Port Adelaide was the first place to hold an Indigenous sentencing court (by ‘Indigenous’ we mean Aboriginal and Torres Strait Islander) on 1 June 1999. Magistrate Chris Vass had been talking with and listening to Aboriginal people in the community of Port Adelaide for several years. He had in mind a new kind of court in which ‘Aboriginal people could feel more comfortable, [a court] that they could trust, where there was less formality, a court that would give people an opportunity to speak and have their family members with them without being overwhelmed by a large white presence.’
He got ‘huge support’ for the idea from the Aboriginal community. Furthermore, and importantly from a policy perspective, Vass said that the aim of the court was not ‘just about keeping people out of prison’, but ‘to have Aboriginal people trust the legal system, make them feel like they have a say…encourage them to be at court, encourage them to feel some ownership of the court process. That’s what it’s all about. It’s their court.’ Looking back, the first Indigenous sentencing court was a model of creating a bottom-up justice practice.
Other courts with formalised practices that included the involvement of Indigenous community members soon emerged in urban and regional cities and towns (these differ from the more ad hoc community consultation approach used by judicial officers when convening courts on circuit in remote communities). By 2007, twenty-eight adult and youth courts had been established in all Australian jurisdictions except Tasmania. Ten years later, the numbers had doubled. In March 2017, our survey of these courts found that fifty-six had been established. Today, Tasmania still does not have a court, the Northern Territory no longer has one and Western Australia’s Indigenous sentencing courts operate on an ‘as needs’ basis without funding.

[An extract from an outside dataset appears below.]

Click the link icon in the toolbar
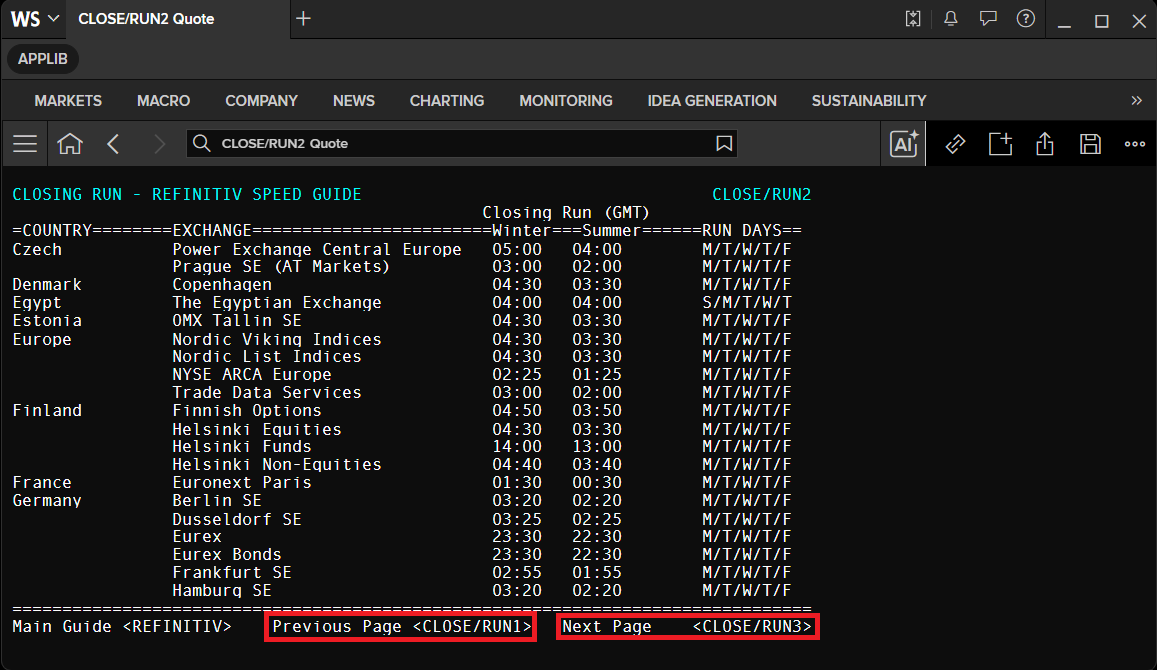This screenshot has height=670, width=1157. click(956, 144)
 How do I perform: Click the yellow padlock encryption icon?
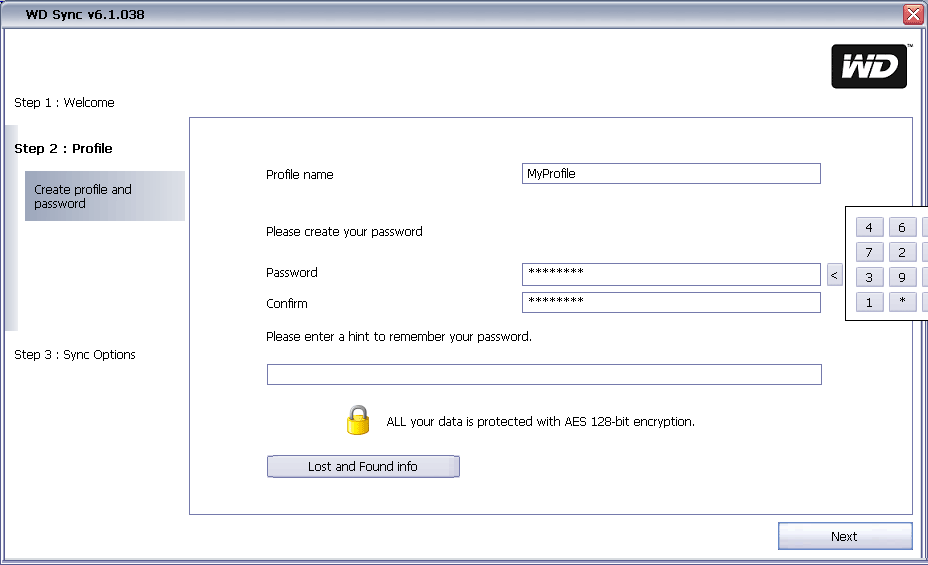click(x=358, y=420)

Just one Australian jurisdiction (Victoria) has enacted specific legislation when establishing the courts. With a legislative basis, the courts have greater permanence and a recognised place in the court structure.

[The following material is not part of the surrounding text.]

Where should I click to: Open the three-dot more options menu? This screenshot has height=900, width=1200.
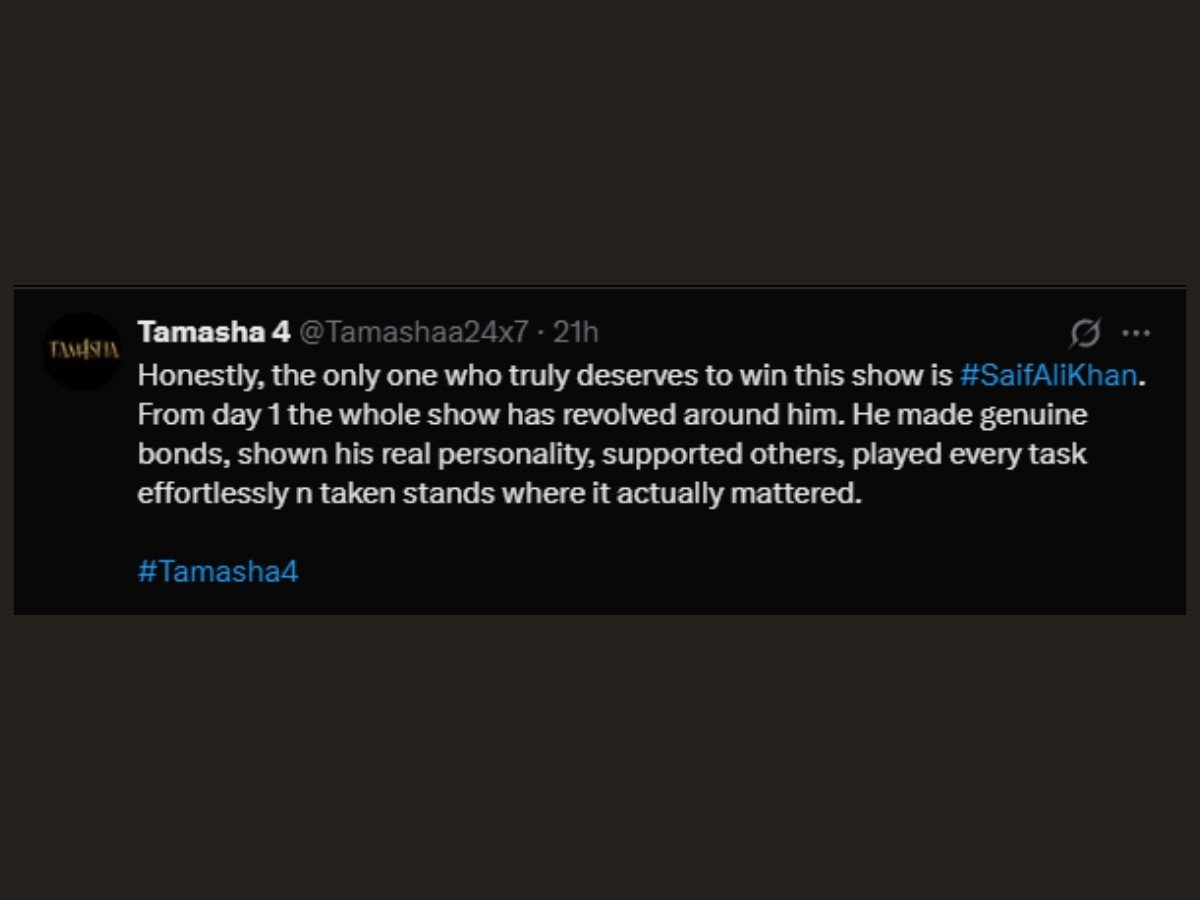[1136, 333]
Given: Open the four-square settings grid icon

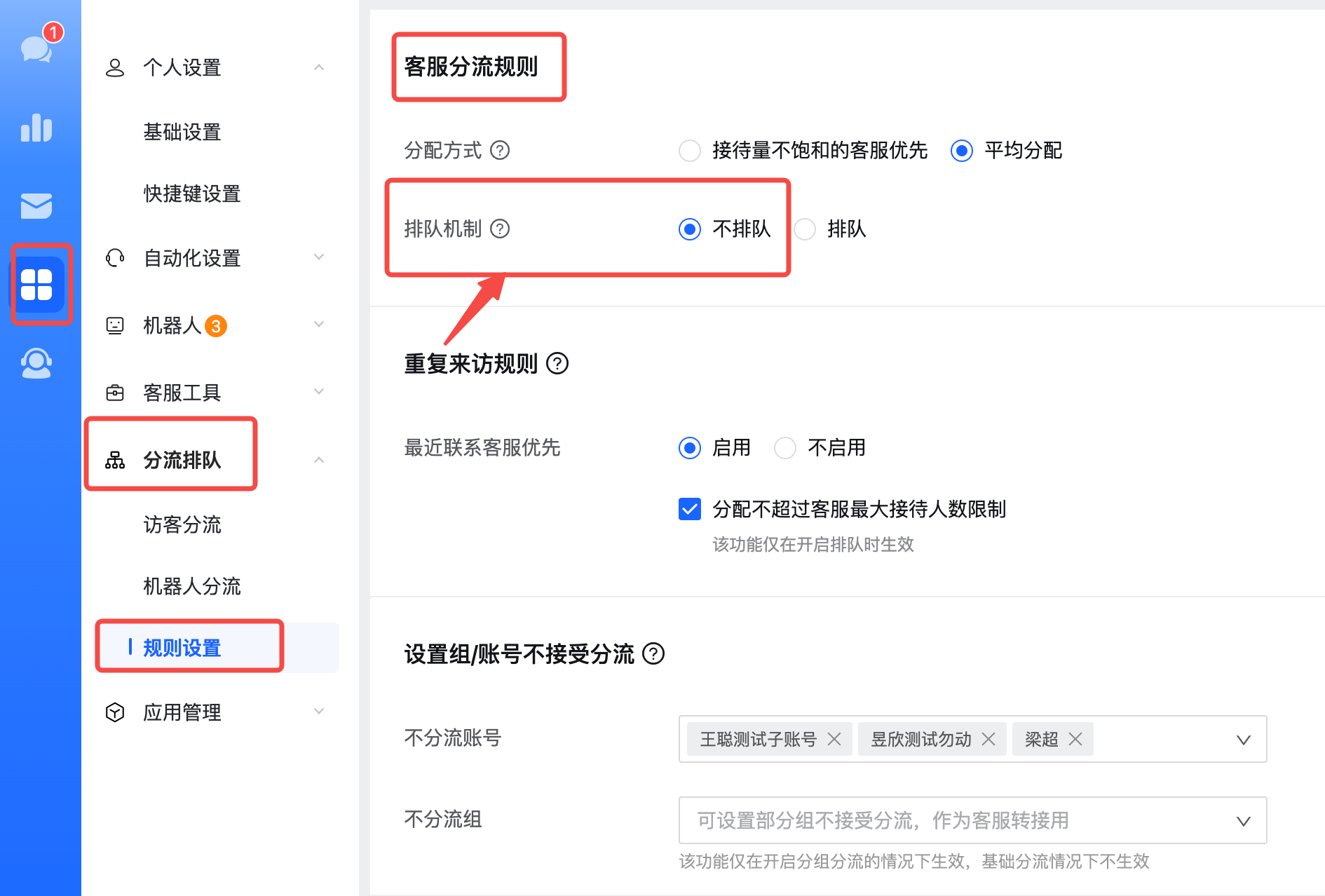Looking at the screenshot, I should (37, 285).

In other work, we have described how the courts relate to the broader landscape of Indigenous justice practices in Australian urban and remote areas. Briefly, the courts do not use customary (or traditional) law or forms of punishment. Nor are they a type of Indigenous-controlled community court. They operate as a sentencing process that incorporates more dialogue and interaction with offenders who have admitted (or pleaded guilty) to offending, with an emphasis on using plain English. Eligibility is restricted to Indigenous (or South Sea Islander) offenders, although in the Northern Territory there was no such restriction. The courts are normally located within the magistrates’ court (or local court) level, but some can operate at higher or children’s/youth court levels (as in South Australia, Victoria, New South Wales, Queensland and, in the past, the Australian Capital Territory).

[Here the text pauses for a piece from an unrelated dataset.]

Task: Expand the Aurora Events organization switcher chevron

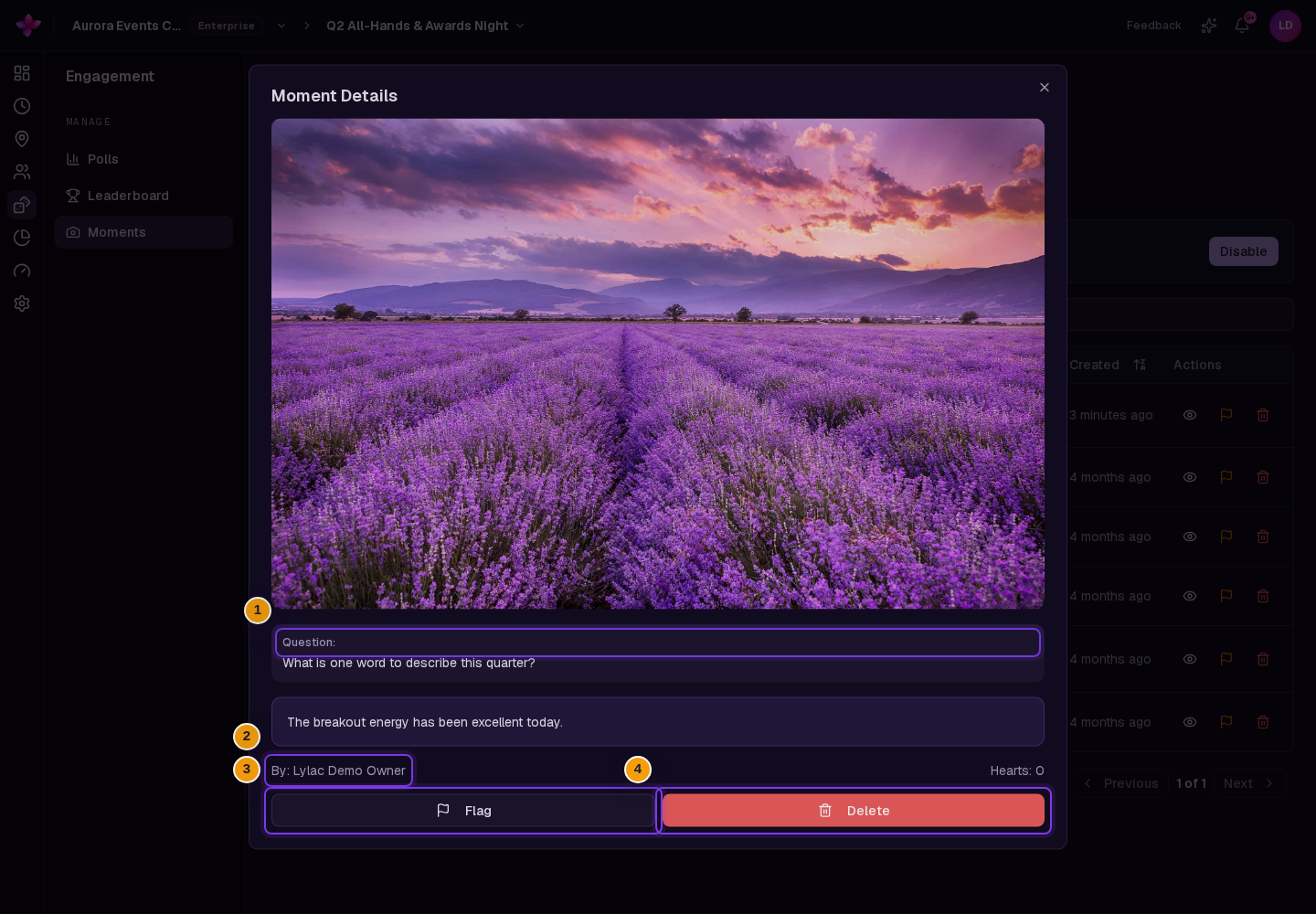Action: (281, 26)
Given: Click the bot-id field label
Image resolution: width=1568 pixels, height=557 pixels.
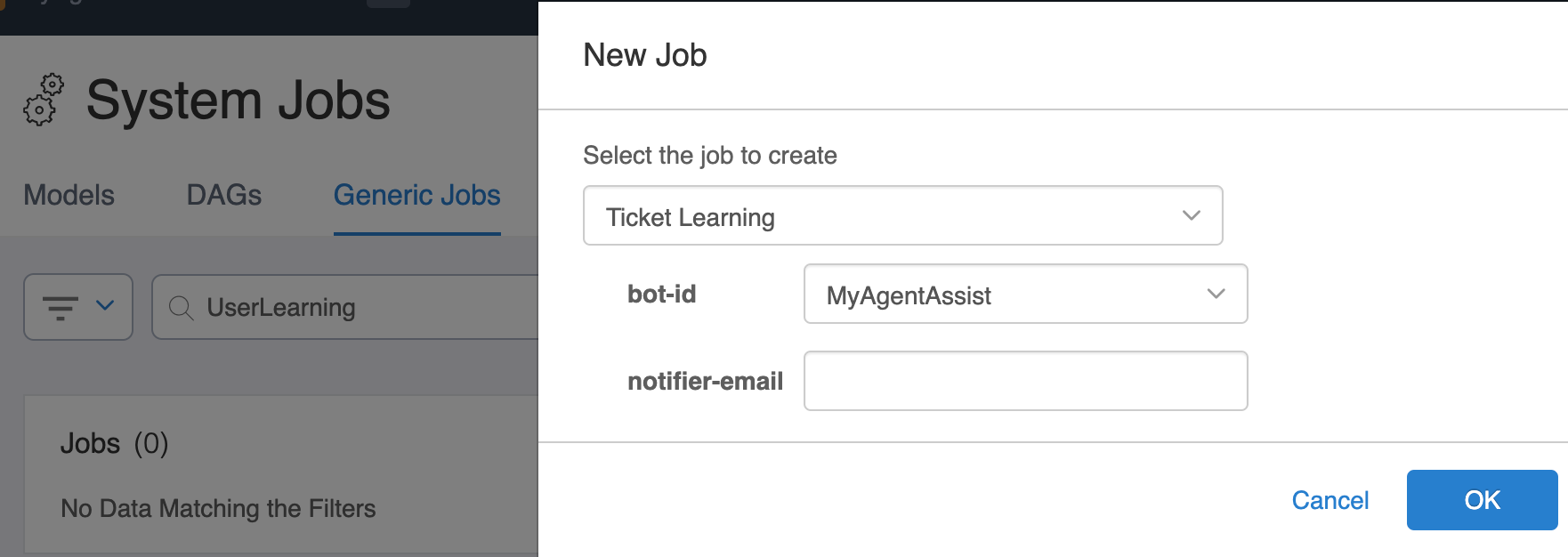Looking at the screenshot, I should [x=662, y=294].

During the proceedings, a judicial officer sits at eye level with an offender, usually at a table where the defence lawyer and prosecutor also sit, rather than an elevated bench. One or more Indigenous Elders or community representatives are present, along with an offender’s supporters and, depending on the jurisdiction, the victim. The sentencing normally takes longer than in conventional courts, about one to two hours. And the court’s physical set-up and venue also differ; most are located in a purpose-built court room in the courthouse, but some are in community settings. The courts vary in the types of offences that can be considered (for example, some exclude sexual, partner or family violence offences), and they vary in the role and number of Indigenous Elders and community representatives involved.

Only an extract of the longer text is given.